Bahia pode proibir uso de fogos de artifício perto de animais
Projeto de lei busca reduzir sofrimento de pets e proteger pessoas sensíveis a ruídos intensos.
A Assembleia Legislativa da Bahia (Alba) analisa um projeto de lei que pode proibir o uso de fogos de artifício com estampido em locais onde haja a presença de animais.
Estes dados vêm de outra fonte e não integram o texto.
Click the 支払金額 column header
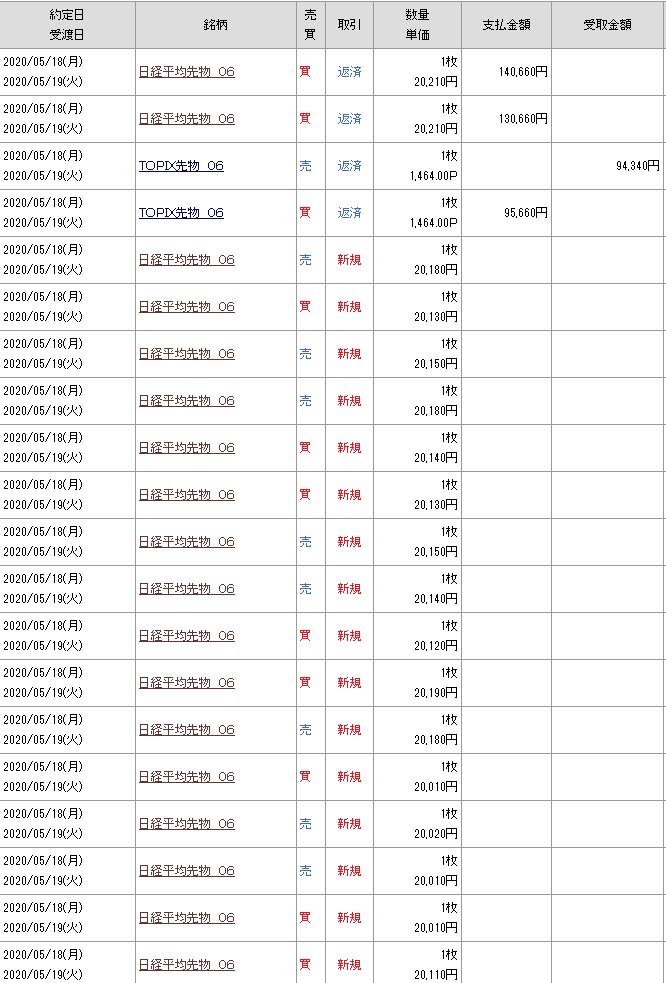The height and width of the screenshot is (983, 666). click(506, 24)
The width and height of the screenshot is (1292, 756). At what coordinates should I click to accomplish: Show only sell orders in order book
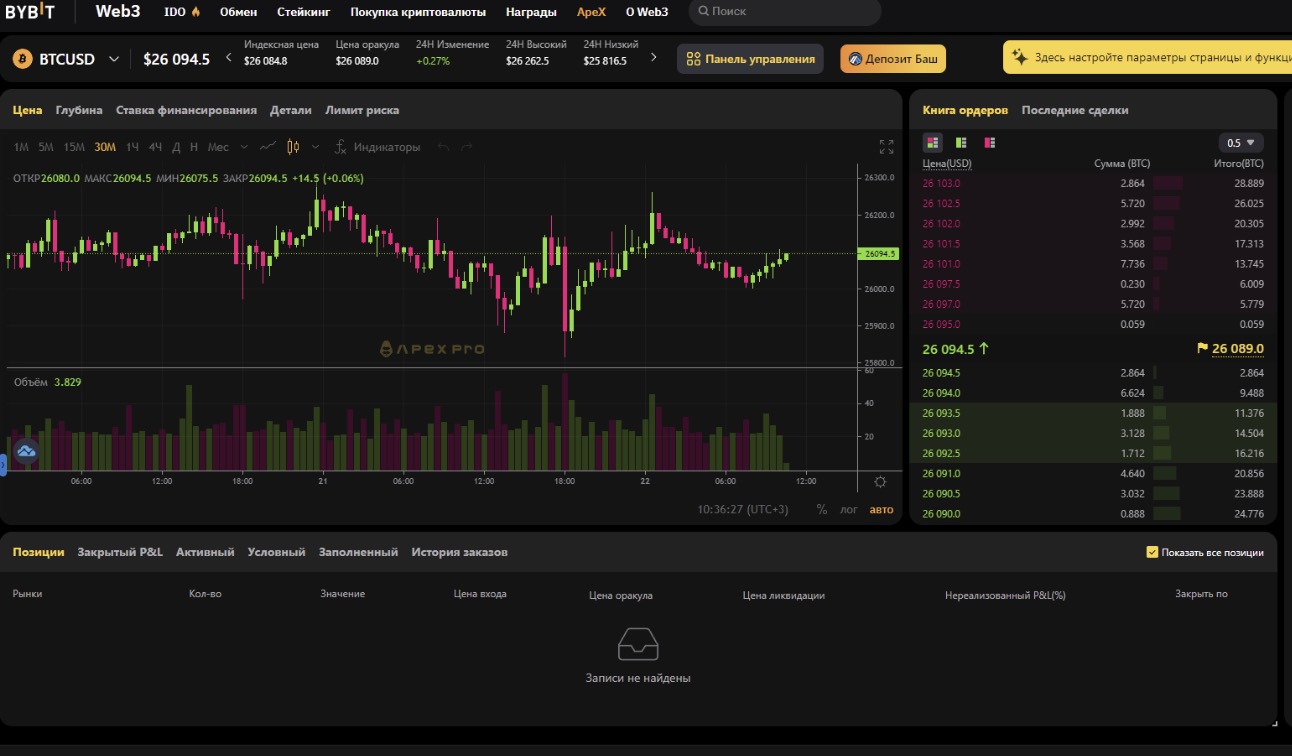pyautogui.click(x=989, y=143)
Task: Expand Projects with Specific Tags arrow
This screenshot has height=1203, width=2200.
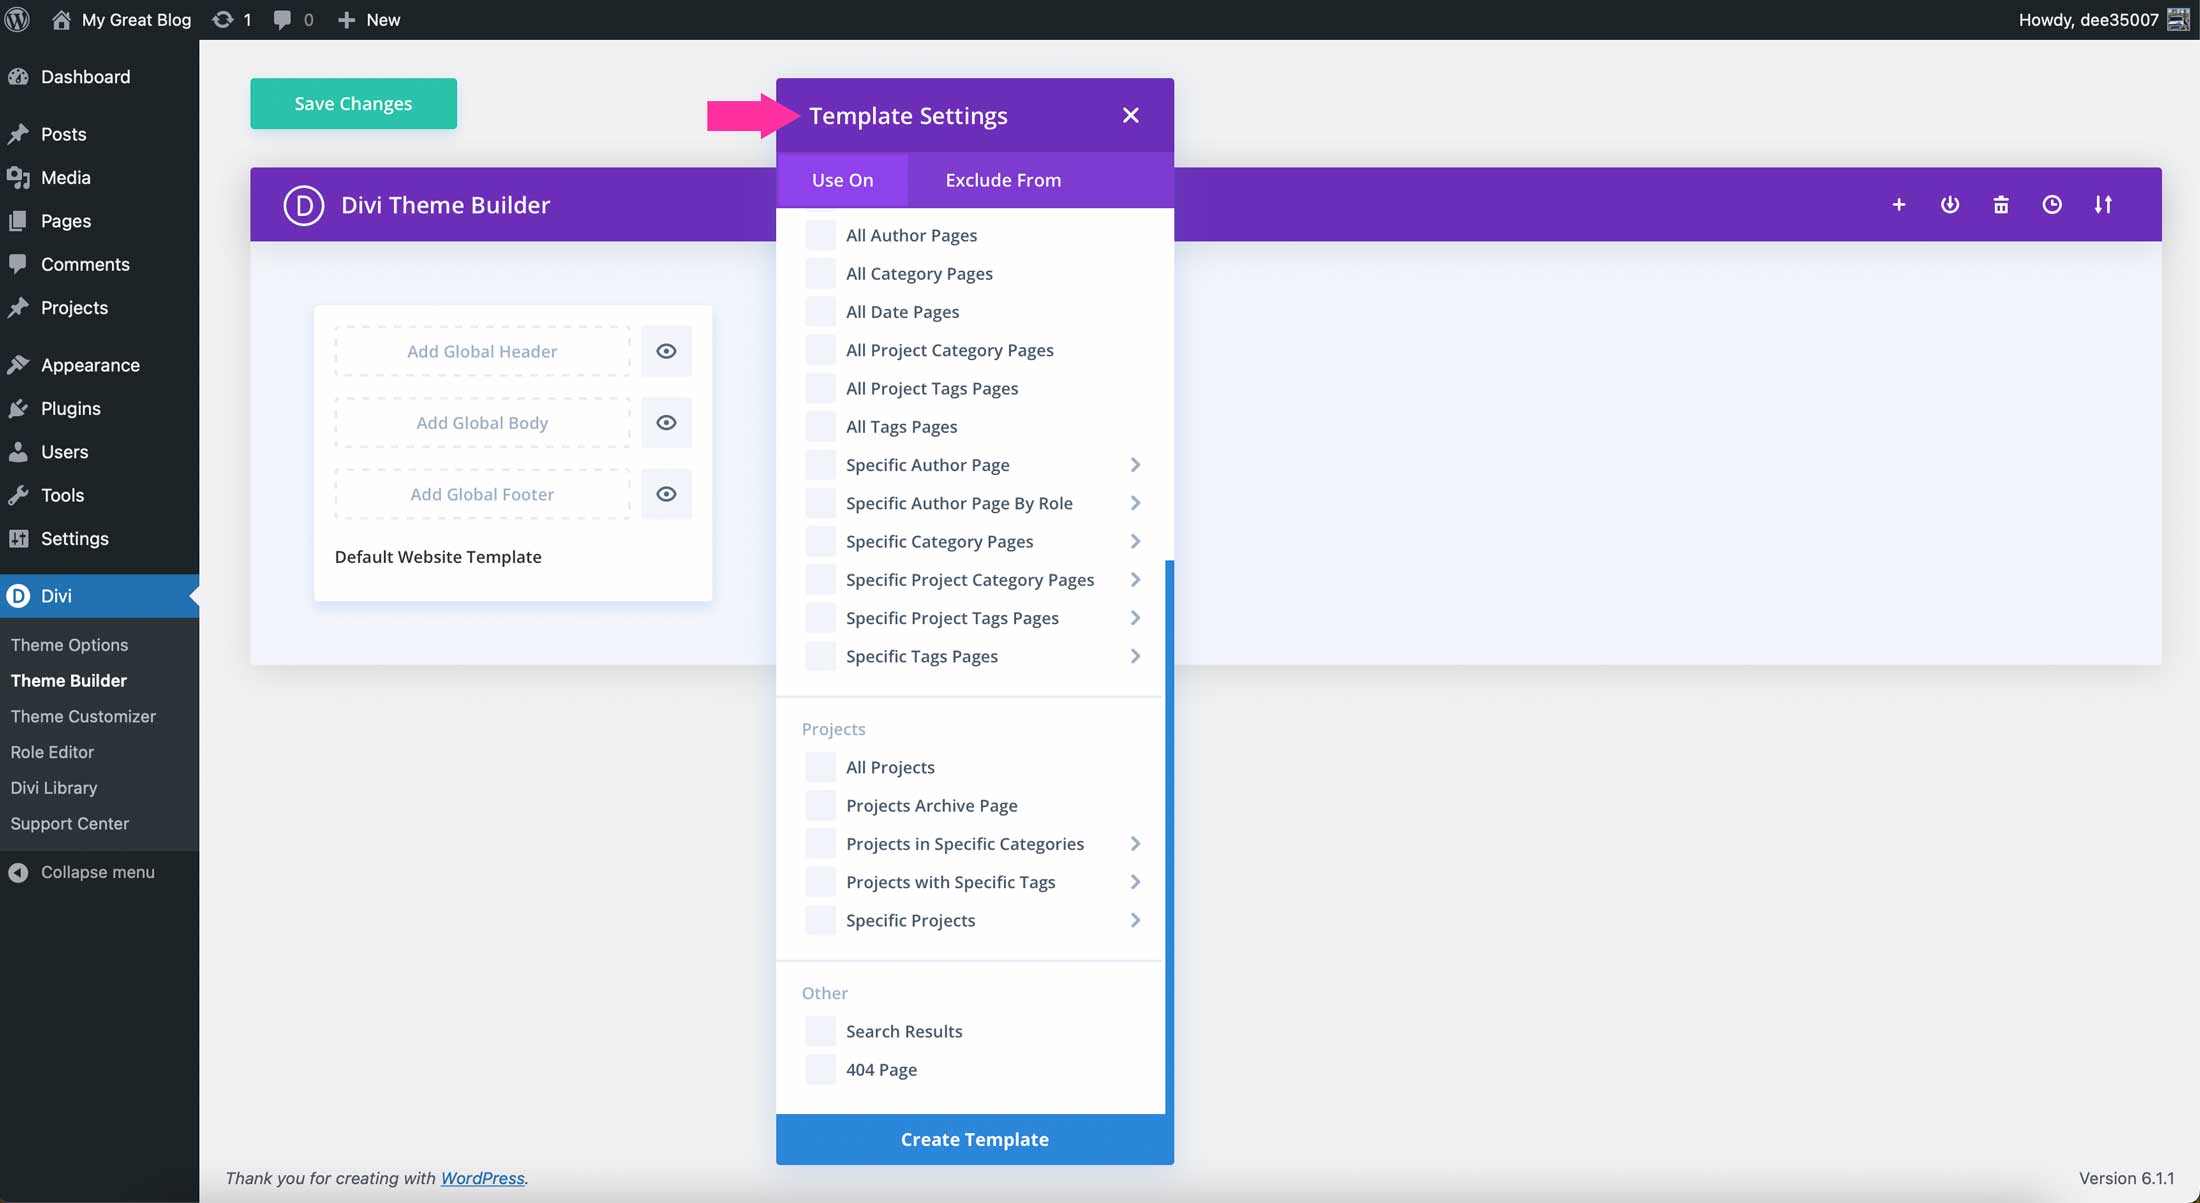Action: click(x=1135, y=882)
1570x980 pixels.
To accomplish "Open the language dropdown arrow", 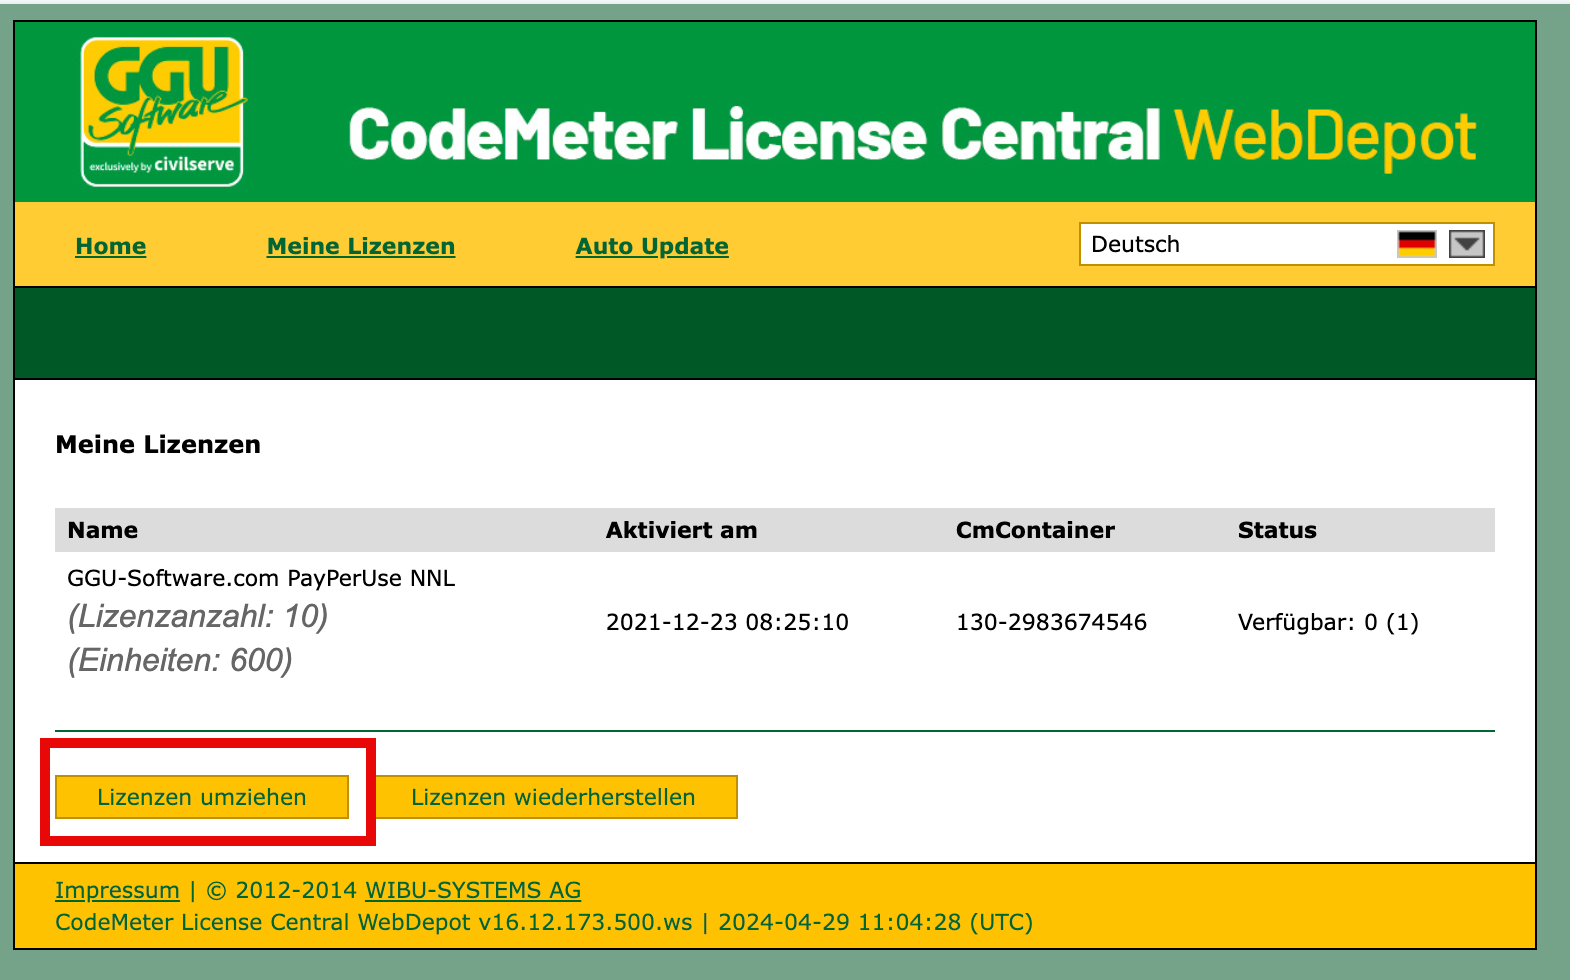I will [x=1466, y=244].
A proposta tem como objetivo coibir o manuseio, a queima e a soltura desses artefatos em eventos que envolvam diretamente os bichos, como rodeios, cavalgadas, vaquejadas, feiras agropecuárias, exposições e atividades de venda de animais.
Além dos eventos, o texto também prevê proteção a espaços de acolhimento e cuidado, como canis, abrigos, zoológicos e santuários, reconhecendo os prejuízos físicos e emocionais causados pelo barulho intenso dos fogos.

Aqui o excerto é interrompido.